::: Provided material

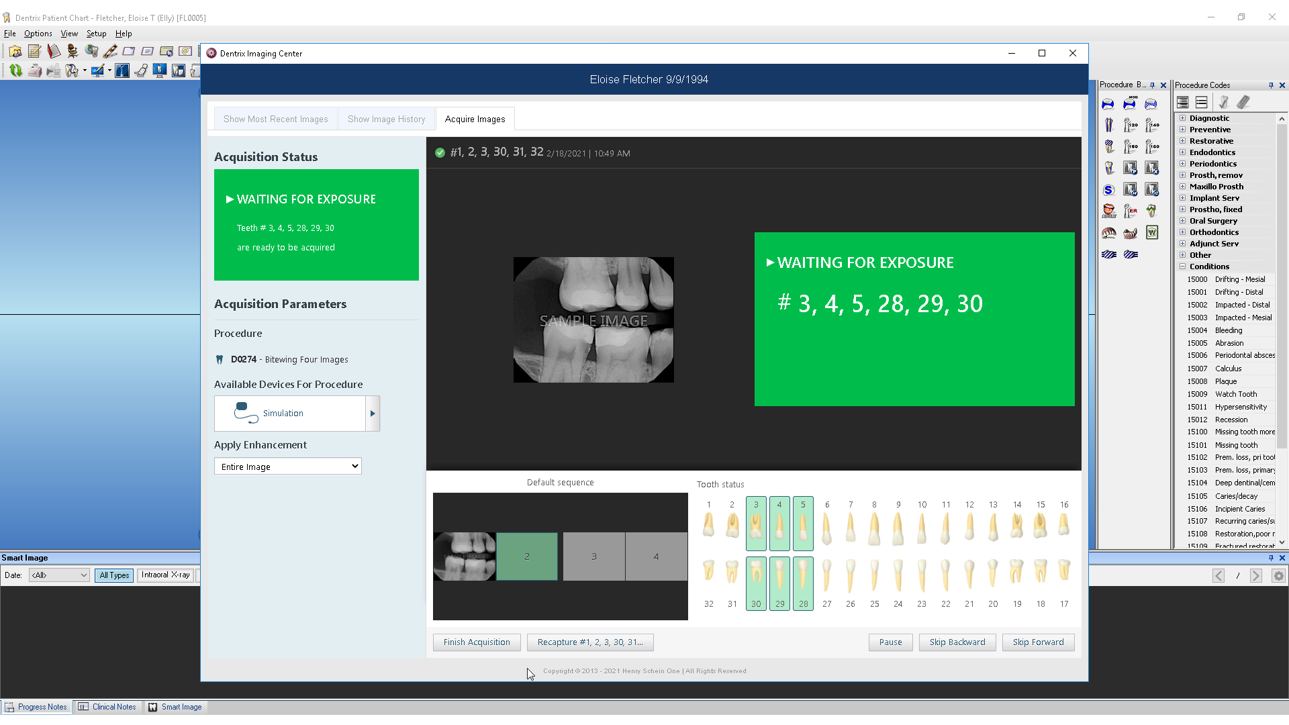Open the Apply Enhancement 'Entire Image' dropdown
1289x725 pixels.
[x=287, y=467]
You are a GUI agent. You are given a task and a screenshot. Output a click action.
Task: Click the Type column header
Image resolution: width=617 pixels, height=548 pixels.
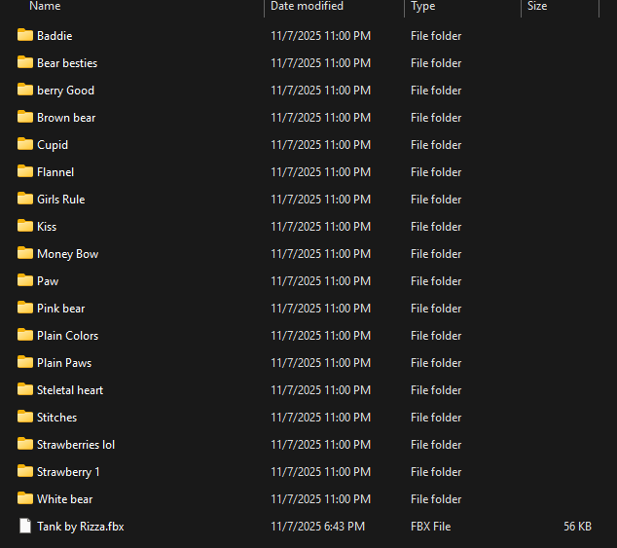(423, 6)
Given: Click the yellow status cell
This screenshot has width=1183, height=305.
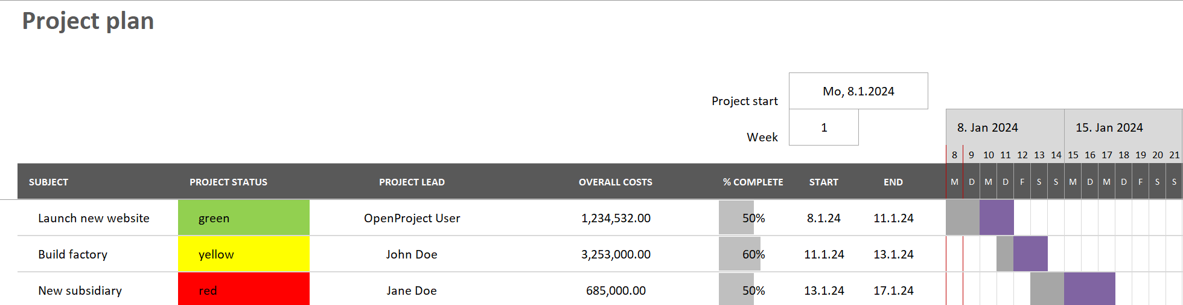Looking at the screenshot, I should (x=243, y=254).
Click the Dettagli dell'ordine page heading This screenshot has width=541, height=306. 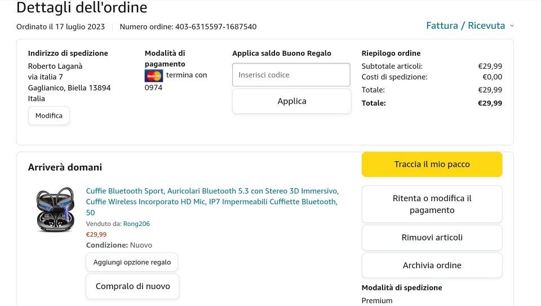82,8
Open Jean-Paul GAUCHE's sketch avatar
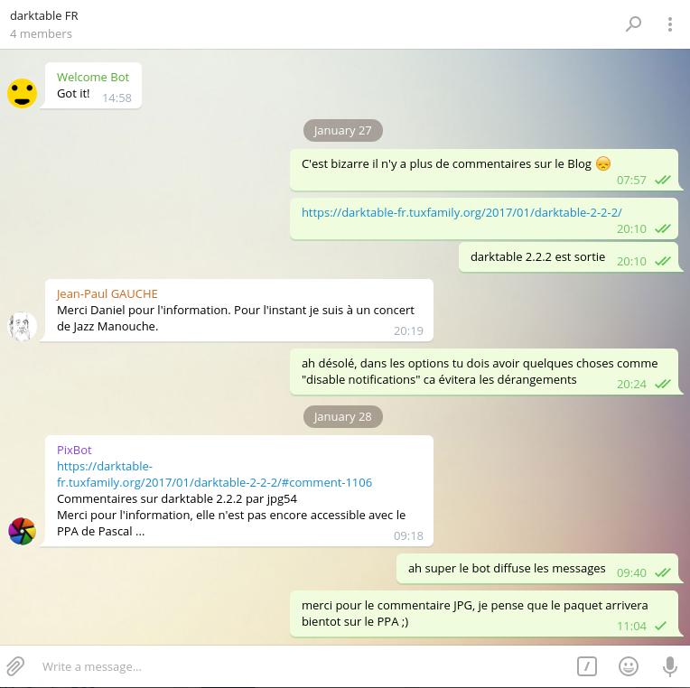The height and width of the screenshot is (688, 690). 22,326
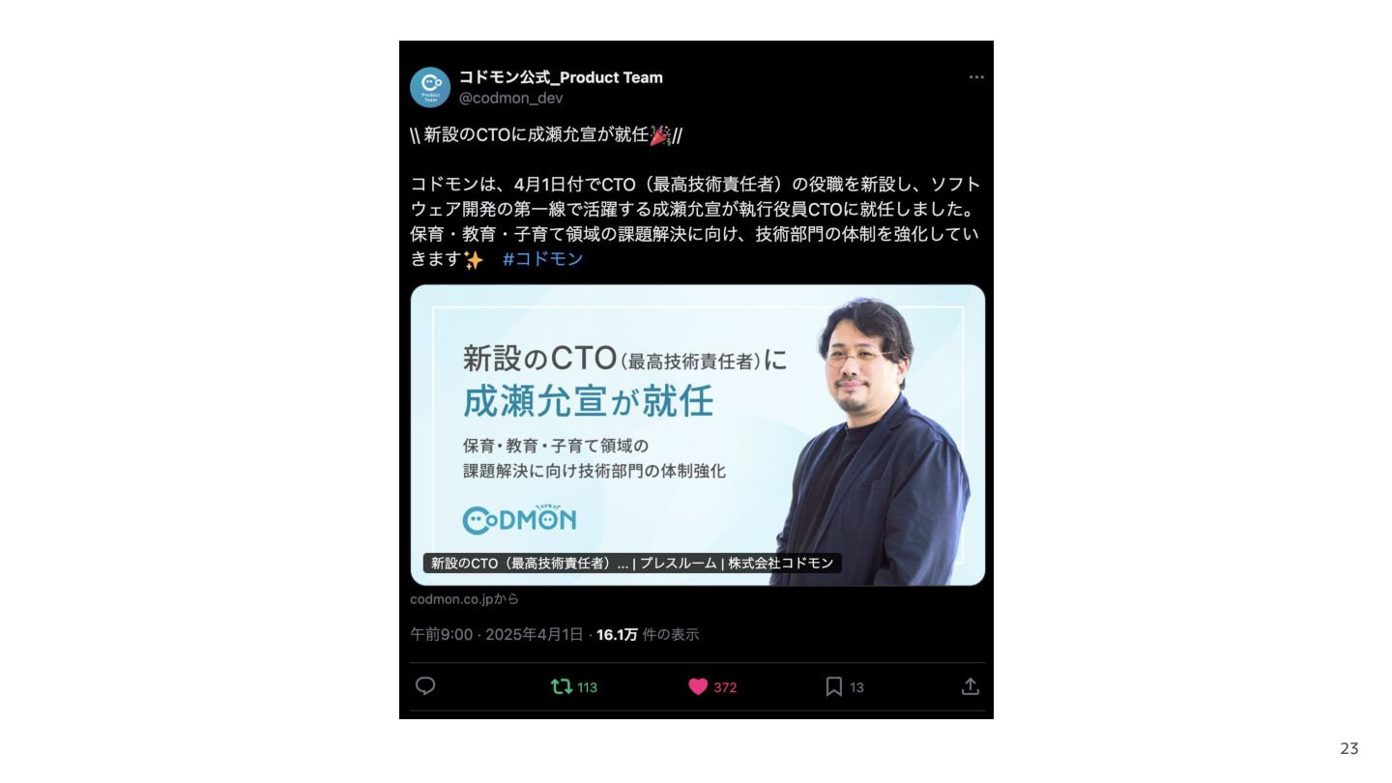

::::::

What is being asked: Rewrite the listing as a numbered list, from its first line through the line containing "Looking at the", skipping blank lines and leaving the pictures out.

Written answer:
1. Open the Apply Enhancement 'Entire Image' dropdown
2. 1289x725 pixels.
3. [x=287, y=467]
4. You are a GUI agent. You are given a task and a screenshot. Output a click action.
5. Task: Click the Type column header
6. Image resolution: width=617 pixels, height=548 pixels.
7. (423, 6)
8. Given: Click the yellow status cell
9. This screenshot has width=1183, height=305.
10. Looking at the screenshot, I should (x=243, y=254).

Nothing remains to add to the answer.